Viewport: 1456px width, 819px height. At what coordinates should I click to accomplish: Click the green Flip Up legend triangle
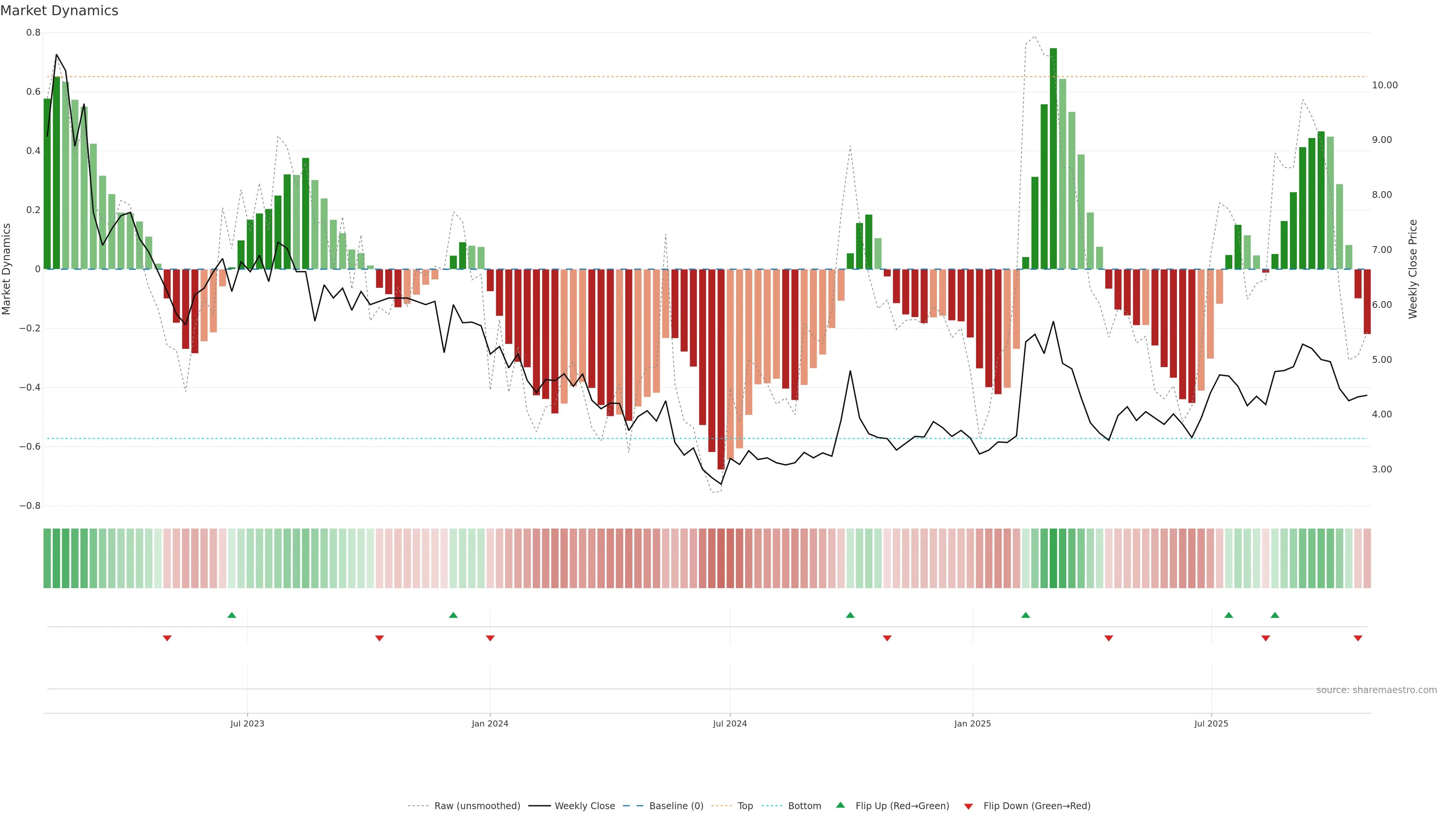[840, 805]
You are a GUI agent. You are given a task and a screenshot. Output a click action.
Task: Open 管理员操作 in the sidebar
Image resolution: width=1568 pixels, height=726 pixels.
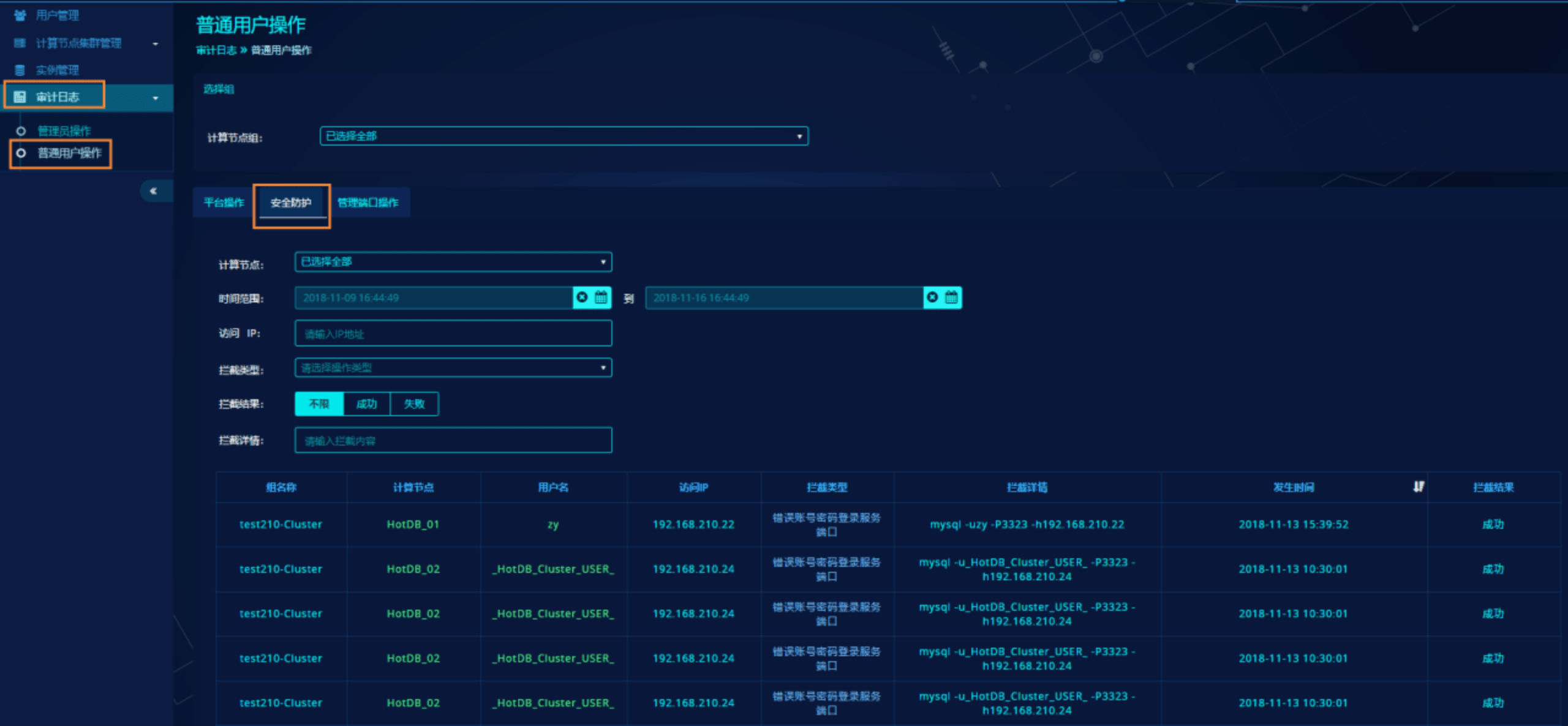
---
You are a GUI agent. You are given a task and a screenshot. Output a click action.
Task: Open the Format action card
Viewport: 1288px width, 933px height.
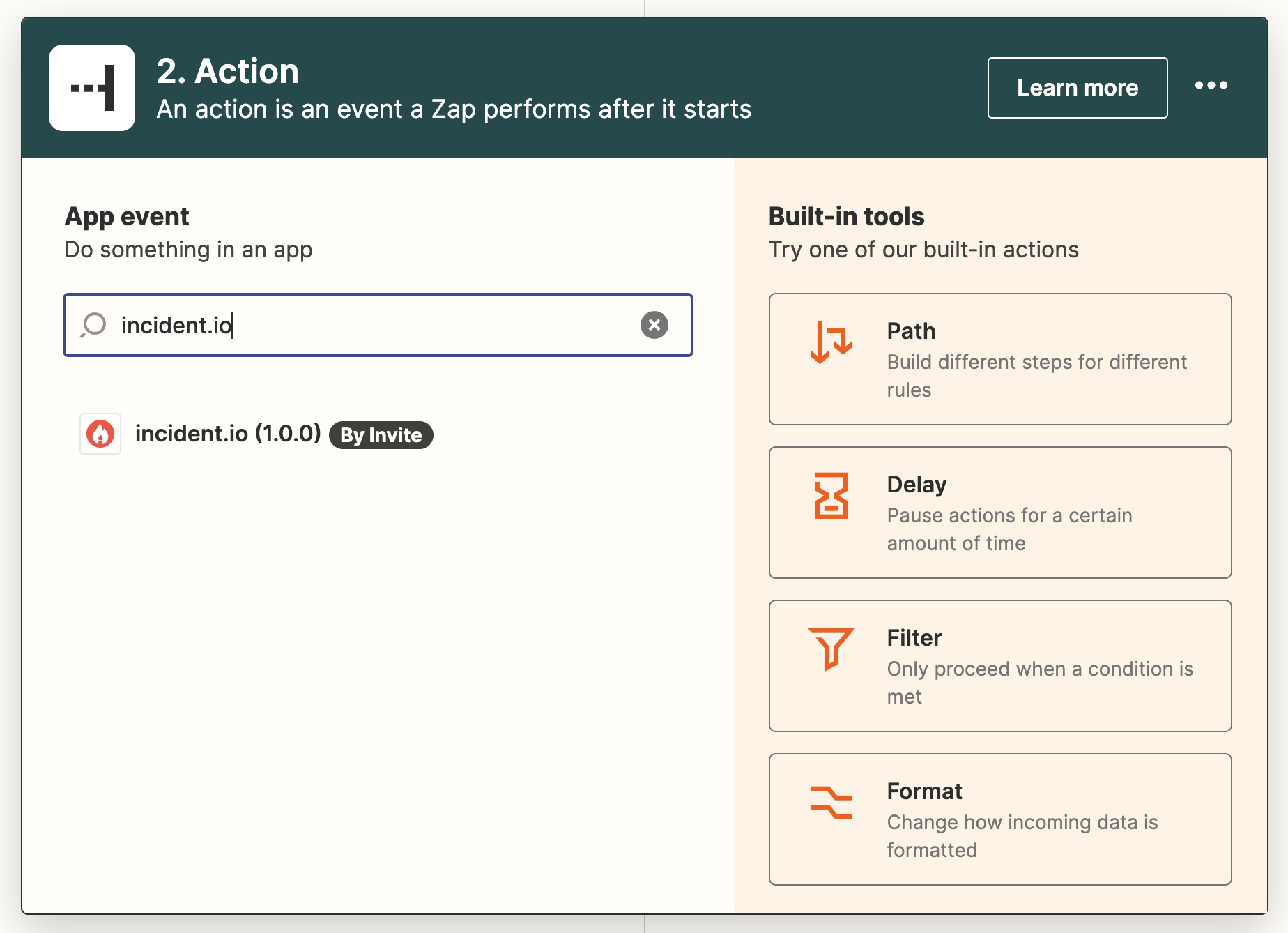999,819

TO DO:
Which lines hold the string "Open"? Copy all of them from the data above.

RESULT BELOW:
Task: Open 管理员操作 in the sidebar
Task: Open the Format action card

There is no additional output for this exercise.